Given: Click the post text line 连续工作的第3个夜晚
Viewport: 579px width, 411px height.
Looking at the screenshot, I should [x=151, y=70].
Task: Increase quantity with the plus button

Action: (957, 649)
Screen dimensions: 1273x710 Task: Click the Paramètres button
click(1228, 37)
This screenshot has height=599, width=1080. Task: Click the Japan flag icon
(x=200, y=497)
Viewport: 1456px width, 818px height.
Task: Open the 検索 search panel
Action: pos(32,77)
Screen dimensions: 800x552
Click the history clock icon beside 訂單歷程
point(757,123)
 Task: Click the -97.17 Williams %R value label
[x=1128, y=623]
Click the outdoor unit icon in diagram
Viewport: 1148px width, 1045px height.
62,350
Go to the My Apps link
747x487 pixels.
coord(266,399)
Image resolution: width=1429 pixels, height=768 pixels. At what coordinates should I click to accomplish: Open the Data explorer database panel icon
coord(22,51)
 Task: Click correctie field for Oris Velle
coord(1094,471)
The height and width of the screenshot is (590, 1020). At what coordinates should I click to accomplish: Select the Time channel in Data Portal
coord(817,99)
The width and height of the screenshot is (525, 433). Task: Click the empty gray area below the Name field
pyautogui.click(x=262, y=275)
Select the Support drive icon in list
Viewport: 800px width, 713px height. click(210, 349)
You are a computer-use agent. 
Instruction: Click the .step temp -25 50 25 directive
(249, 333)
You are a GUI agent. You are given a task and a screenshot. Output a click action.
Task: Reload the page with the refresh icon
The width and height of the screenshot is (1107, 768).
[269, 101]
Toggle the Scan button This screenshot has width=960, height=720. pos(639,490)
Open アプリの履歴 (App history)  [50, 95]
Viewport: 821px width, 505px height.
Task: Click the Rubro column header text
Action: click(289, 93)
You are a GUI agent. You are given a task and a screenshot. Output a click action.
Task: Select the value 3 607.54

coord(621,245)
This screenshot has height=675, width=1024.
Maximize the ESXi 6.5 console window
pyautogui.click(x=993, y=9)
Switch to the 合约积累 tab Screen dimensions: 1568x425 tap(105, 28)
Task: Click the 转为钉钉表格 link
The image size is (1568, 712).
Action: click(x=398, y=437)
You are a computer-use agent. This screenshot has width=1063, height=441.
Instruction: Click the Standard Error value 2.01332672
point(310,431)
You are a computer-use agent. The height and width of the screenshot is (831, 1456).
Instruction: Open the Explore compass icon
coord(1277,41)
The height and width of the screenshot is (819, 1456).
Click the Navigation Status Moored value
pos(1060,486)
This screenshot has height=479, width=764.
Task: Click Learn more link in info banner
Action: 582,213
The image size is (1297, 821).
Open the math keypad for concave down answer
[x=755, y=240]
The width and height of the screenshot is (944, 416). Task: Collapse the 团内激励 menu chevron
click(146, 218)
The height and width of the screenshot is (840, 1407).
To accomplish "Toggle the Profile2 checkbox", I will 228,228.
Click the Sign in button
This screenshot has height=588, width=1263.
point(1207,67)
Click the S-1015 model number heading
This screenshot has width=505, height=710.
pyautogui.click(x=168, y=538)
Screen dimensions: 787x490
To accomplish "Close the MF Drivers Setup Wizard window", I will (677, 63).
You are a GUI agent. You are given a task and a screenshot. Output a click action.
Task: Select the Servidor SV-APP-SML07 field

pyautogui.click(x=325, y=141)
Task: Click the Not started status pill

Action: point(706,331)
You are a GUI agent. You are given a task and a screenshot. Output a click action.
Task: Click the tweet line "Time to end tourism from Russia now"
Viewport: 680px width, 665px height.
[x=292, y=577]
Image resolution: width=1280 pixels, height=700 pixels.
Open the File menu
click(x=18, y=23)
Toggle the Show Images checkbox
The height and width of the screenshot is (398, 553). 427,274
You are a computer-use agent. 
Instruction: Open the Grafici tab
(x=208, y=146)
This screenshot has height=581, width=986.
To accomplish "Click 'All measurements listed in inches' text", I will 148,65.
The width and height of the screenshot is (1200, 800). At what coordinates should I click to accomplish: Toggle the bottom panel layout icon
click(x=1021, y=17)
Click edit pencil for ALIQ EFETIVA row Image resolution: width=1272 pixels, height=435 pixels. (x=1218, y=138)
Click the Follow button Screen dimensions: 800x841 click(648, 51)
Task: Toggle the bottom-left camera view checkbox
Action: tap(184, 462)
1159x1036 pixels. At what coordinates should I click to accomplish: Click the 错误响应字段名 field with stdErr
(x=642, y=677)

→ **TASK OBJECTIVE**: Repeat the material word for word from its opening line up to and including the line containing "Toggle the Scan".

→ **ANSWER BELOW**:
Given: Click the post text line 连续工作的第3个夜晚
Viewport: 579px width, 411px height.
Looking at the screenshot, I should [x=151, y=70].
Task: Increase quantity with the plus button

Action: (957, 649)
Screen dimensions: 1273x710 Task: Click the Paramètres button
click(1228, 37)
This screenshot has height=599, width=1080. Task: Click the Japan flag icon
(x=200, y=497)
Viewport: 1456px width, 818px height.
Task: Open the 検索 search panel
Action: pos(32,77)
Screen dimensions: 800x552
Click the history clock icon beside 訂單歷程
point(757,123)
 Task: Click the -97.17 Williams %R value label
[x=1128, y=623]
Click the outdoor unit icon in diagram
Viewport: 1148px width, 1045px height.
62,350
Go to the My Apps link
747x487 pixels.
coord(266,399)
Image resolution: width=1429 pixels, height=768 pixels. At what coordinates should I click to accomplish: Open the Data explorer database panel icon
coord(22,51)
 Task: Click correctie field for Oris Velle
coord(1094,471)
The height and width of the screenshot is (590, 1020). At what coordinates should I click to accomplish: Select the Time channel in Data Portal
coord(817,99)
The width and height of the screenshot is (525, 433). Task: Click the empty gray area below the Name field
pyautogui.click(x=262, y=275)
Select the Support drive icon in list
Viewport: 800px width, 713px height. click(210, 349)
You are a computer-use agent. 
Instruction: Click the .step temp -25 50 25 directive
(249, 333)
You are a GUI agent. You are given a task and a screenshot. Output a click action.
Task: Reload the page with the refresh icon
The width and height of the screenshot is (1107, 768).
[269, 101]
Toggle the Scan button This screenshot has width=960, height=720. pos(639,490)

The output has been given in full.